A microchipagem de pets virou assunto recorrente em rodas de tutores nos últimos meses, e há boa razão para isso. O governo federal lançou o SinPatinhas, conhecido como RG Animal, e algumas capitais já tornaram o chip obrigatório dentro de seus limites. A confusão é grande: muita gente acredita que existe uma lei nacional impondo o procedimento. A realidade é mais matizada e vale entender antes de correr para a clínica veterinária mais próxima.
O que é o SinPatinhas e como funciona o RG Animal?
O Sistema do Cadastro Nacional de Animais Domésticos foi criado pela Lei 15.046/2024 e lançado em abril de 2025 pelo Ministério do Meio Ambiente. O cadastro é gratuito, feito pelo site sinpatinhas.mma.gov.br com login da conta gov.br, e gera uma carteirinha digital com QR Code que pode ser fixada na coleira do animal.
Os principais pontos do sistema oficial são:
- Registro voluntário para tutores comuns, sem cobrança de taxa
- Cadastro feito também por ONGs, clínicas veterinárias e prefeituras
- QR Code permite identificar o tutor em caso de perda do animal
- Microchip não é exigido para fazer o cadastro
- Obrigatório apenas para entes que recebem recursos federais para castração
- Dados pessoais protegidos pela Lei Geral de Proteção de Dados

Em quais cidades o microchip já é obrigatório?
Algumas capitais e municípios saíram na frente e aprovaram leis locais que tornam a microchipagem obrigatória dentro do território. Cada uma definiu prazos e regras próprias, e o tutor que mora nesses locais precisa se enquadrar para evitar multas e problemas com a fiscalização.
A tabela resume as principais cidades com obrigatoriedade vigente ou prevista:
| Cidade | Legislação | Situação atual |
| Rio de Janeiro | Lei nº 8.015/2023 | Obrigatório com RGA via Sisbicho |
| São Paulo | Lei municipal vigente | Obrigatório em vendas e doações |
| Paulínia (SP) | Lei 4.414/2024 | Obrigatório desde 2026 |
| Curitiba | Lei aprovada em 2026 | Cães de alto potencial de dano |
Como funciona o procedimento de microchipagem?
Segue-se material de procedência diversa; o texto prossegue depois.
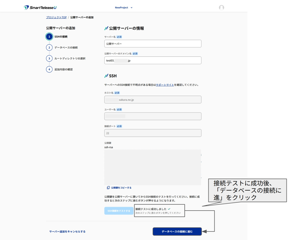290x240 pixels.
Task: Focus the 公開サーバーのドメイン名 field
Action: (x=152, y=61)
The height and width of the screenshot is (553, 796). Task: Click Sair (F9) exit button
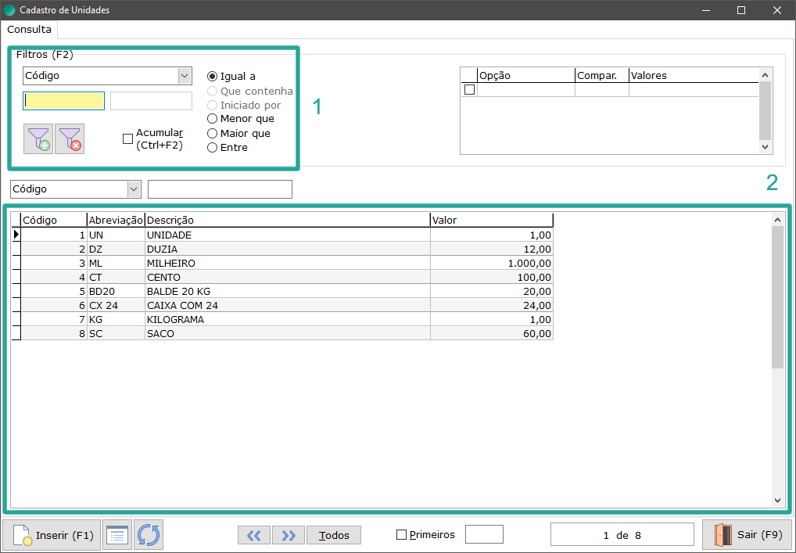[748, 535]
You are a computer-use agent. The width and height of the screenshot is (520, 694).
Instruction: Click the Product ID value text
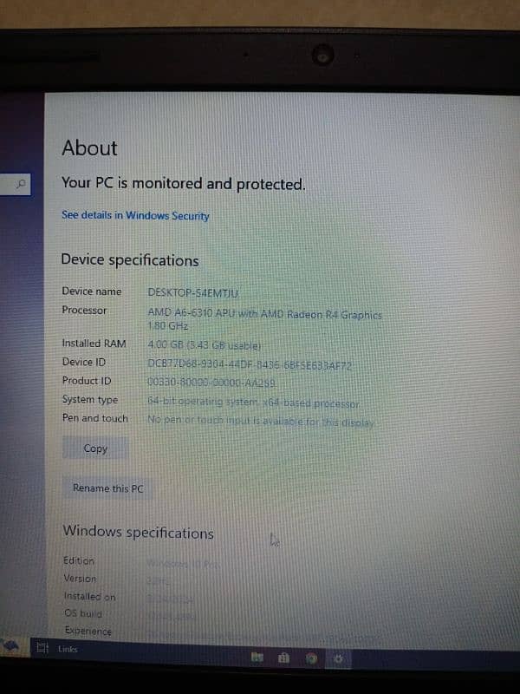(x=211, y=383)
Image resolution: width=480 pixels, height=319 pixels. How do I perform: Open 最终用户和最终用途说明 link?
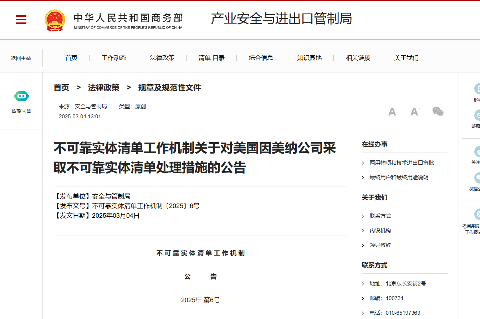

A aplicação do chip é rápida e sem cirurgia, feita pelo médico-veterinário com uma agulha um pouco mais grossa que a comum. O dispositivo tem o tamanho aproximado de um grão de arroz e fica alojado na camada subcutânea, geralmente na região do dorso entre as escápulas. Não causa desconforto contínuo nem migra pelo corpo.
O passo a passo prático envolve cinco etapas:
- Procure uma clínica veterinária credenciada ou mutirão gratuito da prefeitura
- Verifique se o chip segue o padrão ISO, exigido em viagens internacionais
- Acompanhe a aplicação subcutânea feita por médico-veterinário
- Confirme a leitura imediata do código alfanumérico com leitor universal
- Cadastre os dados no SinPatinhas ou no sistema municipal exigido
Para quem pretende viajar com o pet para a União Europeia ou Estados Unidos, o microchip é exigência sanitária inegociável, conforme orienta o Ministério da Agricultura e Pecuária.
O que prevê o projeto que pode tornar o chip obrigatório em todo o Brasil?
O Projeto de Lei 376/2021 tramita na Câmara dos Deputados e propõe a obrigatoriedade da microchipagem em todo território nacional. Caso seja aprovado, conforme registro da Câmara dos Deputados, os prazos serão escalonados por porte do município.
Para cidades com mais de 100 mil habitantes, a obrigatoriedade chegaria 12 meses após a sanção. Municípios entre 50 mil e 100 mil habitantes teriam 24 meses para adaptação, e os menores ganhariam 36 meses. O custo da microchipagem ficaria a cargo do tutor, criador comercial ou canil responsável. Até hoje, porém, o projeto segue em análise e não há prazo definido para votação em plenário.
Vale fazer a microchipagem do seu pet ainda este mês?
Mesmo onde a lei ainda não obriga, microchipar é uma decisão sensata. O procedimento custa pouco, dura a vida toda do animal e funciona como apólice de seguro emocional contra o pesadelo de perder o pet. Se você mora em uma das cidades onde já é obrigatório ou pretende viajar para fora do país, vale agendar com o veterinário ainda este mês e dormir tranquilo.